If any business should have had its plans derailed by the pandemic, Parkland Corp., Canada's largest gas station operator, would have been among the top candidates.

Gasoline demand plunged because of lockdowns -- but a curious switch in consumer habits helped blunt the worst of the downturn's damage and kept the company's growth ambitions intact.

Despite a 24% drop in fuel and petroleum product volumes, Parkland's Canada division posted 12.1% growth in same-store sales at its convenience stores last quarter. The gain was driven by an initial jump in sales of tobacco and alcohol that later gave way to increased purchases of household essentials, including groceries and take-home food items.

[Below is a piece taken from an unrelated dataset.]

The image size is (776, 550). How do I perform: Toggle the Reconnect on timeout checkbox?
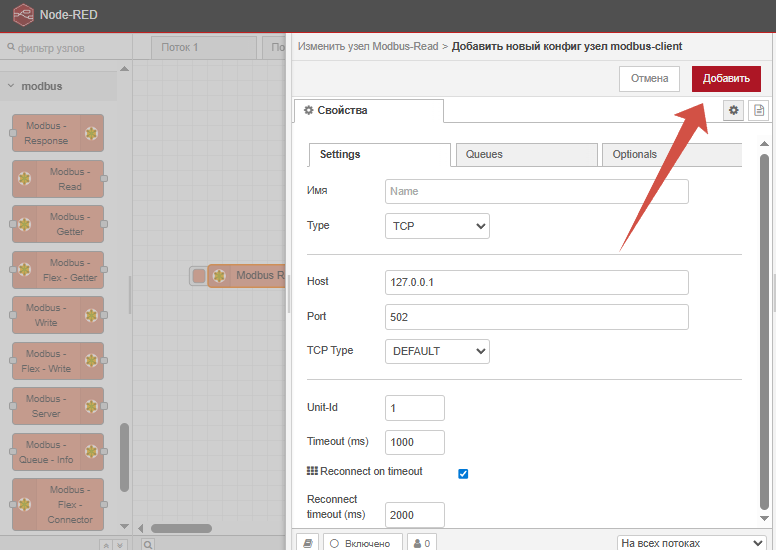(463, 473)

Chief Executive Officer Bob Espey said the higher demand for groceries and essentials has spilled over into the current quarter. The pandemic may have permanently altered some consumers' shopping habits in favor of smaller locations, he said.

"In our formats, it's easy to access. You can see into the site from the outside and you can see the number of people, and if somebody needs to run in quickly and grab something, they feel much safer doing that than potentially going into a larger-format retail site," Espey said in an interview.

While the company posted a 72% drop in net earnings last quarter, the grocery gain and costs cuts kept Parkland's cash flow robust enough to fund its capital spending, dividend payments and acquisitions. The company ended the quarter with C$1 billion ($756 million) in cash on its balance sheet, up from C$244 million at the end of last year. Parkland also said it will make permanent about C$50 million to C$70 million of the annualized cost cuts it took because of the crisis.

That performance during the worst of the downturn will allow the company to revive growth plans that it had shelved during the early weeks of the pandemic -- including numerous C$1 million to C$5 million projects, such as adding new gas stations or sites for commercial customers, Espey said.

And while the company plans to focus on its strategy of building out its network through a series of smaller acquisitions, it also won't shy away from a bigger deal if an opportunity presents itself, he said.

"We're always open to doing larger transactions," Espey said. "It depends if we can find the right value and the right fit. We've shown that we're a disciplined acquirer, and if we can find good value that's accretive to Parkland, we'll certainly swing at it."

The company also plans to continue working to improve the retail offering at its gas stations, with programs like the Journie Rewards loyalty program, adding quick-serve restaurants to its locations and rolling out private-label brands.

The pandemic also accelerated Parkland's efforts to enhance its digital operation. A partnership with Amazon Web Services allows it to analyze and improve its product mix on an hourly basis, Espey said. That will be key in maintaining the retail momentum Parkland gained in recent months, he said.

"It's difficult to predict where things go, but our hope is that a number of consumers have rediscovered the convenience of our retail segment and will continue to frequent us," Espey said.